Schon lange lesen wir Artikel um Artikel, dass wir uns auf einen flächendeckenden Blackout vorbereiten sollten – also Preppern (was an und für sich ja schon rechtsradikal ist). Jetzt gibt das Bundesamt für Bevölkerungsschutz (BBK) eine Broschüre heraus, in der ab Seite 34 ein Notfallkochbuch vorgestellt wird, was dem Bundesbürger ans Herz gelegt wird. „Nahrhaft kochen ohne Strom“. Kann man noch deutlicher werden, was uns bevorsteht?
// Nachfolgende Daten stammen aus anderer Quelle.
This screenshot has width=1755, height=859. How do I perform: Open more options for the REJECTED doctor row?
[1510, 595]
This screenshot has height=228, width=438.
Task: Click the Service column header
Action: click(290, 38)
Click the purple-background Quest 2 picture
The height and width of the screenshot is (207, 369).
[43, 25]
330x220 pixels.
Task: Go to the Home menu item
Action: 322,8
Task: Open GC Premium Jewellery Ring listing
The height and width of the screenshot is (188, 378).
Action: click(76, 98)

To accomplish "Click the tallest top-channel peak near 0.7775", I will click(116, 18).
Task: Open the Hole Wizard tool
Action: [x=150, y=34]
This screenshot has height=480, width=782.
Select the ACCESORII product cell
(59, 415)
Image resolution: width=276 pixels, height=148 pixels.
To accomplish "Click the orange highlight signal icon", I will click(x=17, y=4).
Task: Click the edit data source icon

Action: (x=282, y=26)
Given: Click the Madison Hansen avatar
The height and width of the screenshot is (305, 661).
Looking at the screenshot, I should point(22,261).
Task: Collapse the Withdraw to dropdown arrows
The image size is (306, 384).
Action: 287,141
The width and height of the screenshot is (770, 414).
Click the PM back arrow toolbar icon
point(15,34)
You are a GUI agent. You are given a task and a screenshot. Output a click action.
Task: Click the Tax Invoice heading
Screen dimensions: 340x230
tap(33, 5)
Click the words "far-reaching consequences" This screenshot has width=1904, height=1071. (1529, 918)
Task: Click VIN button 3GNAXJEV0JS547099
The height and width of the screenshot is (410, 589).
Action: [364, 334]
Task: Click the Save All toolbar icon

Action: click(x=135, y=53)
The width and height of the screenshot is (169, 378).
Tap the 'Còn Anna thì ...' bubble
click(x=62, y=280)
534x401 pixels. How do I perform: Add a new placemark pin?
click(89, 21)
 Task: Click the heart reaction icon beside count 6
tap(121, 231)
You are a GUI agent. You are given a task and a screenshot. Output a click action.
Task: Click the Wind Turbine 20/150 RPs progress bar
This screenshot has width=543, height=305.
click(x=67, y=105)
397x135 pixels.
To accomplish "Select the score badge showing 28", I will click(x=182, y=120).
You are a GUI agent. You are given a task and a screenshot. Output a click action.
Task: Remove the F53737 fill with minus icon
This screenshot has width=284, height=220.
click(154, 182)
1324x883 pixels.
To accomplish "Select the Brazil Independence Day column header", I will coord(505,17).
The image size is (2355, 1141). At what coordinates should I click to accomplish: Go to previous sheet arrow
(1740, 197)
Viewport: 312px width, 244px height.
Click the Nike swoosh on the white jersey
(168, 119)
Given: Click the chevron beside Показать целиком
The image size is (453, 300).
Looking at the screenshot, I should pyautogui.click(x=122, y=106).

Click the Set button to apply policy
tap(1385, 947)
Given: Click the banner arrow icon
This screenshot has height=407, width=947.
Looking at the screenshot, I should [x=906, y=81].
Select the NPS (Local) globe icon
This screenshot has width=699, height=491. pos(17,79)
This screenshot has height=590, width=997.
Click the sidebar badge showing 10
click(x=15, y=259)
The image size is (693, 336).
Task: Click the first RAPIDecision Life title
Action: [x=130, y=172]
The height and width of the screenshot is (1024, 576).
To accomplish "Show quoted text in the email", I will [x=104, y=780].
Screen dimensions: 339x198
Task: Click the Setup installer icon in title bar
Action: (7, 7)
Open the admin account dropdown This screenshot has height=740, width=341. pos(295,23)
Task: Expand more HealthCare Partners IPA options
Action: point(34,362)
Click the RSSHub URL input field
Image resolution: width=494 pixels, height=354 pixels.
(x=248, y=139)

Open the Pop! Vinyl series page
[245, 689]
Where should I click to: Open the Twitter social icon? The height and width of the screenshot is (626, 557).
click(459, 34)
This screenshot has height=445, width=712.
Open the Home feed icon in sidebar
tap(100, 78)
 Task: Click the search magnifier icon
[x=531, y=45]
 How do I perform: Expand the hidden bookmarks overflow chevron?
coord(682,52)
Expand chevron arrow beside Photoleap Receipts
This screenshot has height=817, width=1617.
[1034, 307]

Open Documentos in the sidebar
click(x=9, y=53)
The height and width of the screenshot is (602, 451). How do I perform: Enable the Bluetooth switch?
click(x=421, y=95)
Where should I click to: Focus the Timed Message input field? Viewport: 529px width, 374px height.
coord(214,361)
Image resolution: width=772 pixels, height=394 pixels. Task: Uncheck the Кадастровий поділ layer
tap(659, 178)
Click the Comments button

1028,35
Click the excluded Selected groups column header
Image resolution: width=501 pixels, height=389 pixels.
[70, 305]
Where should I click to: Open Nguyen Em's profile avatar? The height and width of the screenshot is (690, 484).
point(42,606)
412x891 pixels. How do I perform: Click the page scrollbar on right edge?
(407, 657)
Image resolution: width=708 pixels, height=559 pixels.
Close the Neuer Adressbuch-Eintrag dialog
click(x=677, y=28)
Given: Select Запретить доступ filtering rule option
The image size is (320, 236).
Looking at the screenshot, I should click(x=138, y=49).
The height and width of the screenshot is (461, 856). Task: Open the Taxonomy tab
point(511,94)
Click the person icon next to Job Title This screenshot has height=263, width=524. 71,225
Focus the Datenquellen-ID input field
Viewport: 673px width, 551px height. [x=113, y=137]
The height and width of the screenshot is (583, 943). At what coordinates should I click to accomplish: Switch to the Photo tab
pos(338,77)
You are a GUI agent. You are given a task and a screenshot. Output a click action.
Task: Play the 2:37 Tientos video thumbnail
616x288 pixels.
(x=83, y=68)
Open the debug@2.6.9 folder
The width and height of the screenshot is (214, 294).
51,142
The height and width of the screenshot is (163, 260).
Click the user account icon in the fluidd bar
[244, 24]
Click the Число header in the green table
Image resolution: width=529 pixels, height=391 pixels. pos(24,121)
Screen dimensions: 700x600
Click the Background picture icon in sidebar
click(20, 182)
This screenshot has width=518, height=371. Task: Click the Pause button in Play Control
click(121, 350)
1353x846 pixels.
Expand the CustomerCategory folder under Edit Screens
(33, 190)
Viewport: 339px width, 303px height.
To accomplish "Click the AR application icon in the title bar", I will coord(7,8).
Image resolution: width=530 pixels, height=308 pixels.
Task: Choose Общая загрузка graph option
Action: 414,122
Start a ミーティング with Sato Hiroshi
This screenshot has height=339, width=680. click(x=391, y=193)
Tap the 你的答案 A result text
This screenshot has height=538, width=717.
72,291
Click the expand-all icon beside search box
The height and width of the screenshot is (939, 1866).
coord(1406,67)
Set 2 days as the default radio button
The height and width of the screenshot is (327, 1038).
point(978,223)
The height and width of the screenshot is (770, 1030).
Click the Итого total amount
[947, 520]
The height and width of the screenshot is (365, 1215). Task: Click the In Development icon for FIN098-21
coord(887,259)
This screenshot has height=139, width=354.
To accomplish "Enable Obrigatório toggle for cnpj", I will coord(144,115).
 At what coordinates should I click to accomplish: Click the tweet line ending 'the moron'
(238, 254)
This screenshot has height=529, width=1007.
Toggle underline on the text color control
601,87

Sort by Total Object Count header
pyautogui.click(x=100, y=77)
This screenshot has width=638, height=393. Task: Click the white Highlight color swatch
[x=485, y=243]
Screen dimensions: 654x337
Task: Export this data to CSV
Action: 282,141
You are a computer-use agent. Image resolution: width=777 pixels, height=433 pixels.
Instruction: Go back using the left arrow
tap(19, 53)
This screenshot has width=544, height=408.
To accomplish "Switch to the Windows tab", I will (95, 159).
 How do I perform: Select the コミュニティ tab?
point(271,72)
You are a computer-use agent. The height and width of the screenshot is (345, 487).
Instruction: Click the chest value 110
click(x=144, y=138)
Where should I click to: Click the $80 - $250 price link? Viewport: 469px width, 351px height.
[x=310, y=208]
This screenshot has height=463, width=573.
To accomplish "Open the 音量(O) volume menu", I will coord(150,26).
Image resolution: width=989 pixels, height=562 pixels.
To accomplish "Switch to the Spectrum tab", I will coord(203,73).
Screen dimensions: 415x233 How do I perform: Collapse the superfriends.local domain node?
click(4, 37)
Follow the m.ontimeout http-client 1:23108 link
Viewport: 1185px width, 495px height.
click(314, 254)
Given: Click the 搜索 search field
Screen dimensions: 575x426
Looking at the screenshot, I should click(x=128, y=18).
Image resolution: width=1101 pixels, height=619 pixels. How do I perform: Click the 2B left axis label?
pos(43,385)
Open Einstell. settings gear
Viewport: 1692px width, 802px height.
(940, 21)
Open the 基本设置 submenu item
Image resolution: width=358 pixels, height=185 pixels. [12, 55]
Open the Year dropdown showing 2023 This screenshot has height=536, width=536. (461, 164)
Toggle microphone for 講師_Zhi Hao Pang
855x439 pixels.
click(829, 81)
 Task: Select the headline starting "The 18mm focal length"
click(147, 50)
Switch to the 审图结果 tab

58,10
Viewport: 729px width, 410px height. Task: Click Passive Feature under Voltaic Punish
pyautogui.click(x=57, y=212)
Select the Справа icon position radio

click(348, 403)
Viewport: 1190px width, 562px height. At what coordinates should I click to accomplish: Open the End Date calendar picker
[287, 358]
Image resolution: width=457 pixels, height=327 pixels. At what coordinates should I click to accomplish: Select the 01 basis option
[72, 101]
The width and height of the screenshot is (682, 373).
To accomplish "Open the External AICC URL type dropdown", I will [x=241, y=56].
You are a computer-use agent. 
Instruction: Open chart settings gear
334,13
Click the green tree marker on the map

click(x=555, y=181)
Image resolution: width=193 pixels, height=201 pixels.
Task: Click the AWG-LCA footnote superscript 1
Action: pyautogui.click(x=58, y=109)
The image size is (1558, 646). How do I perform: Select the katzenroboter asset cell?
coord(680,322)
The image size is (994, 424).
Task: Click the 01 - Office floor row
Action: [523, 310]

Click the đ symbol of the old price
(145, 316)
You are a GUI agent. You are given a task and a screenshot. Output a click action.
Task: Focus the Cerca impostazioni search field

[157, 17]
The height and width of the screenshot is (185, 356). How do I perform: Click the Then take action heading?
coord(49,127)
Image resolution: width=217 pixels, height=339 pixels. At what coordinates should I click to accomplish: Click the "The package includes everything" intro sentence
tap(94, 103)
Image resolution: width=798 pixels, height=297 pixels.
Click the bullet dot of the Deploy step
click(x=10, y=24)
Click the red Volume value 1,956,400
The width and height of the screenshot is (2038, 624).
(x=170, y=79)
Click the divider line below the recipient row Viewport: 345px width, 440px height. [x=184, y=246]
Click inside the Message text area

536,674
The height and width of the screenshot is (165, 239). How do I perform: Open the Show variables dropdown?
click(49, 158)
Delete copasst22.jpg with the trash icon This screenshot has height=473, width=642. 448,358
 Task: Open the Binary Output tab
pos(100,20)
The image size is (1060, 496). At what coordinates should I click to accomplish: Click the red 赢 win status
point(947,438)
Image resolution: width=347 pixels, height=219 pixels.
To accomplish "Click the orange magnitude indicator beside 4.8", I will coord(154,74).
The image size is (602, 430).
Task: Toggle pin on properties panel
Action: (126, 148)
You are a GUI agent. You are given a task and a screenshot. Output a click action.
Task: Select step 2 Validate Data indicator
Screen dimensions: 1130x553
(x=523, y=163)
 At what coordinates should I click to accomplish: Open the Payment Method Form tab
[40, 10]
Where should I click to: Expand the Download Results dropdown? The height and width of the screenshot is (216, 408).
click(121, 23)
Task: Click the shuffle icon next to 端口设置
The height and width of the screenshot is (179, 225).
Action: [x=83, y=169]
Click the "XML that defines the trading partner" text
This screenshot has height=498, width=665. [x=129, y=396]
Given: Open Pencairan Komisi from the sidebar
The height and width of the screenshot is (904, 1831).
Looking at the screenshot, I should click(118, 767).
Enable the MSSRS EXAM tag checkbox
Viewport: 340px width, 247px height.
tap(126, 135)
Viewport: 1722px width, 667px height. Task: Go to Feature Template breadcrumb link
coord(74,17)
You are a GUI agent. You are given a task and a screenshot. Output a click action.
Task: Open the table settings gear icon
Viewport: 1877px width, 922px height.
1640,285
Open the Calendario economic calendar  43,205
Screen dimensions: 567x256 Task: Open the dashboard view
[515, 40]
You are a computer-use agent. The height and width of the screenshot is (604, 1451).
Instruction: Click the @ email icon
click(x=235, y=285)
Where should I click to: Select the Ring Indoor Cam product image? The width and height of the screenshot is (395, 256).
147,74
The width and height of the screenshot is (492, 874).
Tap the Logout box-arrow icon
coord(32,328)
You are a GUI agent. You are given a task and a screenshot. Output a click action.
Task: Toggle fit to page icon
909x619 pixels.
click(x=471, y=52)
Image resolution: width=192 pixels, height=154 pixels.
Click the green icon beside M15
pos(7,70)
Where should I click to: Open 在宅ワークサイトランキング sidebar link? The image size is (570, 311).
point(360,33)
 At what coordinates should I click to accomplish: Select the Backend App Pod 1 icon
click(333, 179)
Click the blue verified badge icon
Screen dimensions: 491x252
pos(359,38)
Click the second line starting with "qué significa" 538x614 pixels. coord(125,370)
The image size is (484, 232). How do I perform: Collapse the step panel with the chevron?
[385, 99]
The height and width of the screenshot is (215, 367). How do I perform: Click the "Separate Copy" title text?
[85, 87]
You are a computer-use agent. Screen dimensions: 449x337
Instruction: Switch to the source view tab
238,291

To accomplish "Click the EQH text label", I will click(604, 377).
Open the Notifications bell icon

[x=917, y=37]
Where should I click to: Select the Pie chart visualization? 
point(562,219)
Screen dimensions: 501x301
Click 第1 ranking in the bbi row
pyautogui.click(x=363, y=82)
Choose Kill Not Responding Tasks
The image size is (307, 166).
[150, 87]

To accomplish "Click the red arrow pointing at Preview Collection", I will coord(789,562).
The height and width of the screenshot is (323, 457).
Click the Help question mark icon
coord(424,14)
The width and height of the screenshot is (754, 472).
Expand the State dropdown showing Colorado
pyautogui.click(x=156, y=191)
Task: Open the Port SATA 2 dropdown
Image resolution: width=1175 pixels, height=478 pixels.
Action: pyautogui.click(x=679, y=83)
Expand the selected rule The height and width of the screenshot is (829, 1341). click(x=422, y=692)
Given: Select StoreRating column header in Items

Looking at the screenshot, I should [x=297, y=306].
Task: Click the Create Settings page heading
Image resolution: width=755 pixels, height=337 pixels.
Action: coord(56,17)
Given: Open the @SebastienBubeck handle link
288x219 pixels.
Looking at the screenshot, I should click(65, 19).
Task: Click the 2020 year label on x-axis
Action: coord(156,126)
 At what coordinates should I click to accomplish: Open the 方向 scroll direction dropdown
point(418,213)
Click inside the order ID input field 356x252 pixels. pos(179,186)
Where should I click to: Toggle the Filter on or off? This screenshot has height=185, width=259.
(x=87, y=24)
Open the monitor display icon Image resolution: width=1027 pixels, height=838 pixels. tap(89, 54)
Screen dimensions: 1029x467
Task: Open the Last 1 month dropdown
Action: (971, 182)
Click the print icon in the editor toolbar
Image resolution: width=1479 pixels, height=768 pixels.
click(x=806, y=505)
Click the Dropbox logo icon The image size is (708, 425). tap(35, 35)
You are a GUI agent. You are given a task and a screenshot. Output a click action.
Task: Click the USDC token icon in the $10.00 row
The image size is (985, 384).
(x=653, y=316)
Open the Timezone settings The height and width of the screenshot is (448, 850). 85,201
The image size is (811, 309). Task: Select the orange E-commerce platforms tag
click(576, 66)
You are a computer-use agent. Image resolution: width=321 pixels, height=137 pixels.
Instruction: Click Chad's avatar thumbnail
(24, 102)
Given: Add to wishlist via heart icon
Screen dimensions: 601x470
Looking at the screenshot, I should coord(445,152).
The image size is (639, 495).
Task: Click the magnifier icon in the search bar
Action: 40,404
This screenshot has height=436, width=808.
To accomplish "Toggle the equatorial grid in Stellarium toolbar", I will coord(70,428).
Früher haben wir „perfekten Deutschen“ uns immer mokiert über die nicht ganz so perfekten Zustände in Zweite-Welt-Ländern wie Griechenland oder damals Russland, wo man improvisieren musste, um zurechtzukommen, weil es dies oder das nicht gab oder etwas nicht funktionierte. Stromausfall im Hotel auf Lesbos, hahaha, so sind sie, die lieben Griechen, nix funktioniert. Als die Russlanddeutschen kamen, sahen wir mit einer Mischung aus Mitleid und Bewunderung, was die so alles selber machen konnten und irgendwie mit Behelfsmöglichkeiten etwas zusammenspengelten, was dann tatsächlich funktionierte – Welten entfernt von deutschen Vorschriften, Qualitätsstandards und Sicherheitsbestimmungen. Motto: „Chaaast Du Chaaammer, Chaast Du Draht, kommst Du bis nach Leningrad“.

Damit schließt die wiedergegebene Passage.